What to do |
(a) Could you translate this sentence from the commentary on Haiti into Spanish: "What is clear, however, is the need to find a political solution that will provide some stability for the reconstruction process to start."
(b) Can you rewrite the commentary on Haiti between "On the issue" and "should be coordinated.", inclusive, with "dispensaries" changed to "clinics"?

Document extract |
On the issue of health, the Haitian constitution declares that “The State has the obligation to ensure for all citizens in all territorial divisions appropriate means to ensure protection, maintenance and restoration of their health by establishing hospitals, health centers and dispensaries.” This should be the mandate within which efforts toward health provisioning should be coordinated.

On the economic front, Haiti can fulfill its full potential only if investors have confidence in the judicial system’s ability to fairly adjudicate property rights.  A streamline of the administrative bureaucracy will also be an important factor in attracting the necessary foreign investment that Haiti needs for sustained economic growth.

In the midst of calls for a new revolution and the cancelation of the 28 November elections, I want to propose that those of us in the Diaspora with any level of influence to reconsider our positions.  Whether the elections were a complete fraud or had some irregularities may never be known given the changing rhetoric of the major candidates and their parties.  What is clear, however, is the need to find a political solution that will provide some stability for the reconstruction process to start.

It is my sincere hope that my friends and colleagues consider other methods to influence and bring about positive change in Haiti.  I have suggested the rule of law as the fundamental issue.  It is at the core of our dream of a “democratic” society and is central to resolving the many problems that Haiti faces today.   This election too shall pass but how we handle this and other similar challenges will define whether we fulfill the dream we all share for Haiti.

Johnny Celestin is founding president of the Haitian Fund for Innovation and Reconstruction Fund at the Rockefeller Philanthropy Advisors.

5 Responses to “Johnny Celestin | Revolution no answer to Haiti’s post-election crisis”

  1. Tout sa se bel pawol. Who is going to apply the rule of law, if those mandated to uphold it are the very ones violating it? That’s the situation we are in and that is why many in the population take to the streets to enforce their version of justice. You may not agree with it, but it’s a bit simplistic to say that solutions need to be rooted in “rule of law.”

    • @Nadeve,
      I am not sure you fully grasped the point of the piece. It was intended as a response to those of us in the Diaspora calling for revolution and my suggestion was to use our influence, if we have any, in a more positive direction. There are those of us who are advocating for violence. I am simply stating that I don’t believe violence is the answer. Calling me “simplistic” is not a counterargument. What would be your proposition? And taken to its logical conclusion, what will be the result?

      I find it particularly appalling when the cry for violence is heard the loudest from those of us who live the safe cocoon of the U.S. so forgive the play on words but we seem to be in violent disagreement!!! LOL

      • I did not call you simplistic, just the idea that all we need to do is apply rule of law. I am not trying to build a counterargument, just pointing out that we are already embroiled in violence, Revolution or not.

      • What’s missing from this conversation is a ‘how’. Extrapolating from Johnny’s piece, law enforcement is a state function but the Haitian state has little money to work with. Its options would seem to include dedicating the largest percentage of an insufficient budget to courts, regulatory offices and police in order to strengthen law enforcement.

        The questions then become, How can (Can??) the diaspora assist the state in strengthening this sector? Does the diaspora even want to strengthen the Haitian state? What can be done to help the diaspora take the leap of faith it seems to require in order to help strengthen the state?

Exercise data |
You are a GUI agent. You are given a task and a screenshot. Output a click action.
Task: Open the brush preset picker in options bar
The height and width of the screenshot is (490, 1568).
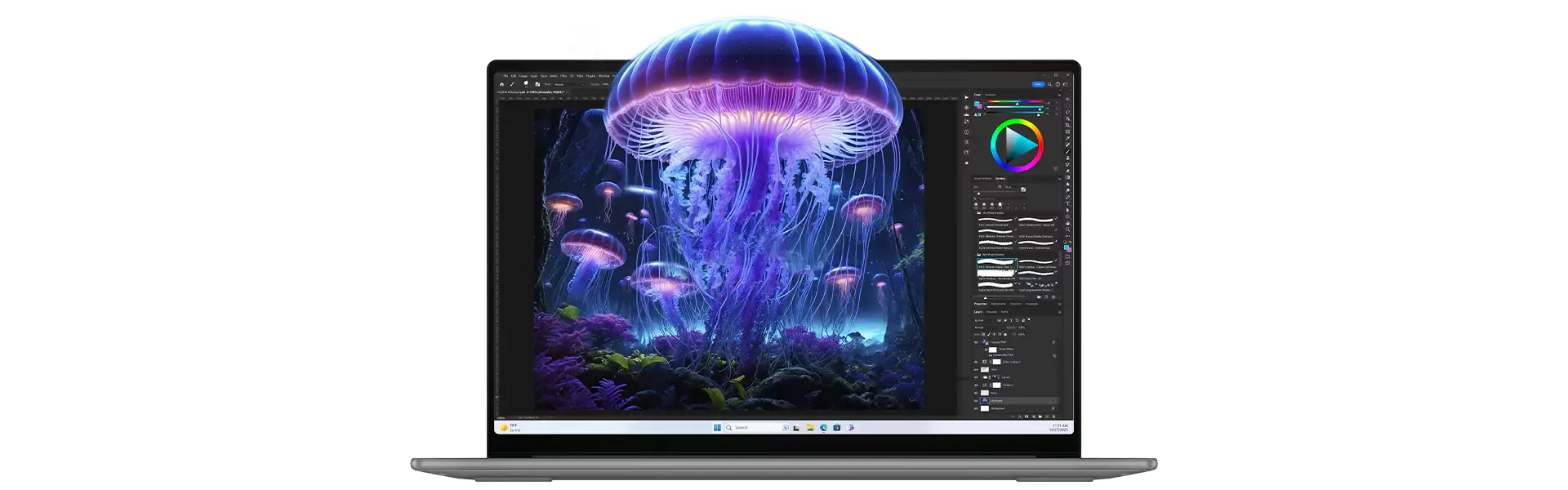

Expected responses |
(a) Lo que está claro, sin embargo, es la necesidad de encontrar una solución política que brinde cierta estabilidad para que pueda comenzar el proceso de reconstrucción.

(b)
On the issue of health, the Haitian constitution declares that “The State has the obligation to ensure for all citizens in all territorial divisions appropriate means to ensure protection, maintenance and restoration of their health by establishing hospitals, health centers and clinics.” This should be the mandate within which efforts toward health provisioning should be coordinated.